Research

Chapter 05

Research

The first step is to dig into the problem and find those patterns and commonalities you can use to push the project forward and get buy-in from every stakeholder. There are two ways to come at this: user research (both internal and external) and content analysis.

User Research

Most user research in the last decade has focused on external users of a website. Your “customers.” For a university, these might be alumni, students, parents of students, faculty, etc.

However, in an archipelago, it can be useful to bring those same tactics to bear on your internal customers. These will be your various schools, departments, faculty (again), deans, and more.

Why user research? It helps you prioritize your target audience. Otherwise, you just try and do everything for everybody.

For external users, that can manifest as dumping every piece of information out there “just in case” with no sense of how it should be prioritized. Or worse: everyone fighting over how it should be prioritized. Users have to lean on a search function that probably doesn’t work very well. No one can find anything. No one is happy.

For site editors, it can manifest as giving everyone HTML access and hoping for the best. This leads to an unmaintainable mess with zero chance of standardization or content re-use.

User personas are typically used to focus on solutions for customers, but you can use them effectively for your internal user base. For example, the State of Georgia created very detailed user personas for their agency users, dividing them into the six most common personalities and laying out a variety of information that defines them. Each persona included their motivations, frustrations, common software, goals, and much more. They also defined common “verticals” for their agencies, such as Elected Officials and Law Enforcement.

Just like with your customers, having personas allows you to take a very broad base of people and narrow it down to the groups you need to focus on. It also allows you to spot commonalities. So develop some personas.

Now, as you talk to users about their use cases and pain points, you can make sure you get a good representation for each persona. You are more likely to include the full range of subsidiary use cases.
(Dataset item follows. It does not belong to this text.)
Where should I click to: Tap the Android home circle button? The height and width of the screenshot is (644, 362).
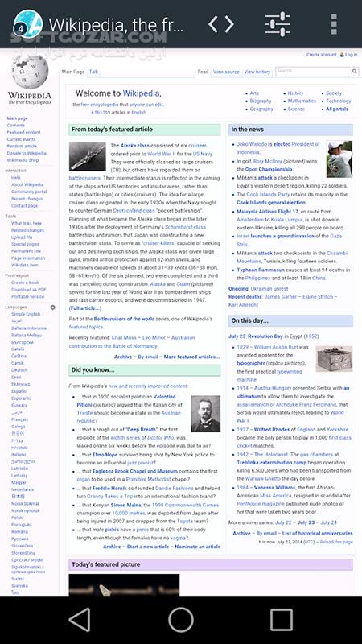click(x=181, y=619)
As you interview them, you will hear a lot of complaining and cataloging of needs. You need to dig for the “why.” What motivates their use cases? What are they actually trying to accomplish when they hit roadblocks? Often, the obvious issue isn’t the actual issue.

Here is an example.

On one archipelago project, everyone wanted us to address design issues. They complained about not having access to something, or they needed to move a photo here, or make it bigger there, or control the output for a callto-action. Many of these needs contradicted one another. There was no consensus other than everyone wanting some variation of “just give me HTML access.”

We asked two questions to get to the root of the problem and try to find the magical intersection.

Why did they need this specific design control?
What was the driver or business goal behind it?

Internal politics or directives from those in authority might be common reasons for these requirements, but that was not the case here. As it turned out, there were no specific design goals. They also were not trying to fulfill specific requests. They didn’t actually need to place a specific photo in a specific place.

The main driver: they just wanted to “break up the wall of text.” They thought their pages were “boring” and looked “dated.” The more we researched, the more this specific complaint popped up.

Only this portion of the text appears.